Client Update Email Templates
for Freelancers

Three copy-paste templates for common situations — plus an AI that writes your specific update in 10 seconds.

Generate My Update — Free ↓

The honest problem: You're not a bad writer. You're a good consultant who bills $100–$200/hr and spends 30–45 minutes writing a status email. Those are two different problems. The templates below solve the first one. SnapBrief solves the second.

The 3 Templates Every Freelancer Needs

These cover 80% of client update situations. Copy, adapt, send.

Weekly Progress Update

Most Common
Subject: [Project Name] — Week of [Date] Update

Hi [Client Name],

Quick update on where things stand this week.

COMPLETED
• [Task 1 — be specific]
• [Task 2 — be specific]

IN PROGRESS
• [Current task] — on track for [date]
• [Current task] — [brief status note]

COMING UP
• [Next milestone] by [date]

ANYTHING I NEED FROM YOU
• [Approval/feedback/decision needed, if any]

Let me know if you have questions. Otherwise I'll send the next update on [day].

[Your name]

Delay or Risk Notification

High Stakes
Subject: [Project Name] — Update + Heads Up

Hi [Client Name],

I want to give you an early heads up on something that may affect our timeline.
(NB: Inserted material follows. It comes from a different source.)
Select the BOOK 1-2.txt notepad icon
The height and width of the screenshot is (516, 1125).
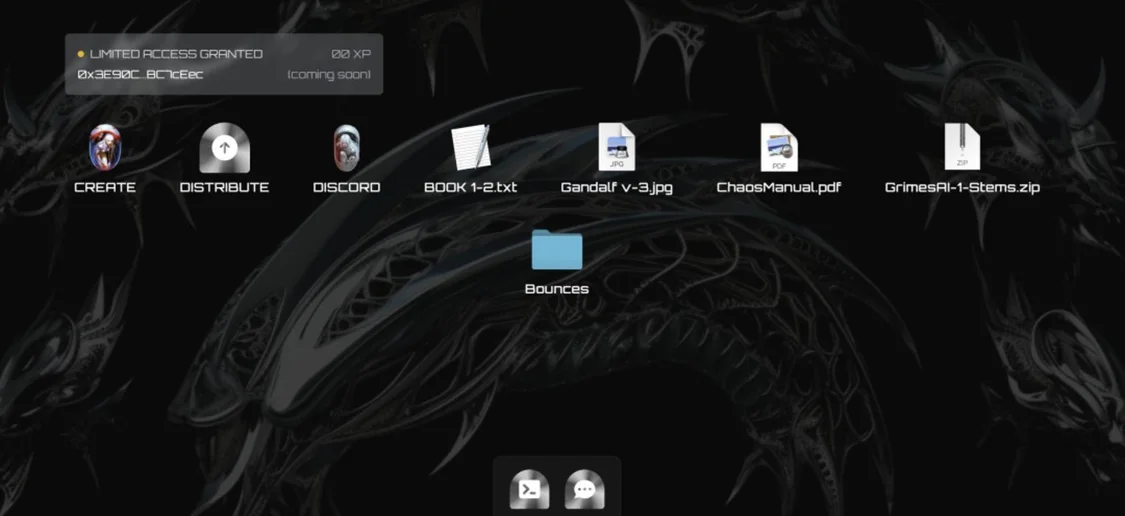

[One clear sentence describing the issue. Don't over-explain.]

CURRENT STATUS
• [Where things stand today]

IMPACT
• Original target: [date]
• Revised target: [date] — [brief reason]

WHAT I'M DOING ABOUT IT
• [Concrete action 1]
• [Concrete action 2]

WHAT I NEED FROM YOU (if anything)
• [Decision or information needed]

I wanted to flag this early so we can adjust together. Happy to jump on a call if helpful.

[Your name]

Project Completion / Handoff

Milestone
Subject: [Project Name] — Complete ✓

Hi [Client Name],

We're done. Here's a summary of what was delivered.

DELIVERABLES
• [Item 1] — [where to find it / how to access it]
• [Item 2] — [location / access details]
• [Item 3] — [location / access details]

KEY DECISIONS MADE
• [Decision that affected scope/direction]
• [Decision that affected scope/direction]

WHAT'S NOT INCLUDED (scope)
• [Anything explicitly out of scope, if relevant]

NEXT STEPS FOR YOU
• [Action 1 the client needs to take]
• [Action 2 if applicable]

It's been great working on this. I'll follow up on [date] to check in. Let me know if anything needs clarification in the meantime.

[Your name]

Why Templates Sometimes Feel Wrong

Templates are useful but they have a ceiling. The problem is that your update isn't generic. You have specific tasks completed, specific risks emerging, a specific client relationship with its own tone. A template forces you to translate your reality into a pre-built structure — which is its own kind of work.

That's why SnapBrief exists. Instead of adapting a template to your situation, you paste your rough notes as-is and choose the tone that fits your client. The AI does the translation — not you.

Skip the Template Altogether

Paste your rough notes. Choose your tone. Get a polished email in 10 seconds.
No account required. 3 free per month.

Try SnapBrief Free →

When to Use Each Tone

🎯 Direct & Clear

For clients who want bullet points and brevity. Engineering leads, startup founders.

🤝 Warm & Professional

For relationship-first clients. Marketing managers, nonprofit directors.

📊 Formal & Executive

For C-suite stakeholders who skim. Board members, VPs.

💬 Casual & Collaborative

For clients who text you. Startup co-founders, design partners.

🛡️ Cautious & Measured

For sensitive situations. Scope creep conversations, delay notifications.

⚡ Concise & Action-Oriented

For clients who want one sentence per point. Busy operators.

Frequently Asked Questions

How often should I send client update emails?

Weekly is the standard for active projects. Bi-weekly works for longer engagements with slower pacing. The rule: clients should never have to ask "how's it going?" — your updates should land before the question forms.

What format works best — email, Slack, or a report?

Match your client's communication style. If they respond quickly to Slack, send a brief Slack message with a link to a fuller summary. If they're email-first, a structured email works best. SnapBrief generates all three formats — email, Slack-style update, and formal report.

How long should a client update email be?

Short enough to be read, complete enough to be useful. Most clients read the first 5 lines. Lead with the most important thing: completion status, key risk, or decision needed. Details go below for those who want them.

What if I have bad news?

Send it early and frame it in terms of what you're doing about it. Clients can absorb bad news. What they can't absorb is surprise. The delay notification template above is specifically built for this.

Is SnapBrief just an AI email writer?

Not exactly. Generic AI email writers produce generic emails. SnapBrief is built specifically for the client update context — it understands the professional dynamics between freelancers and clients, and produces emails that sound like you, not like a robot that read your notes.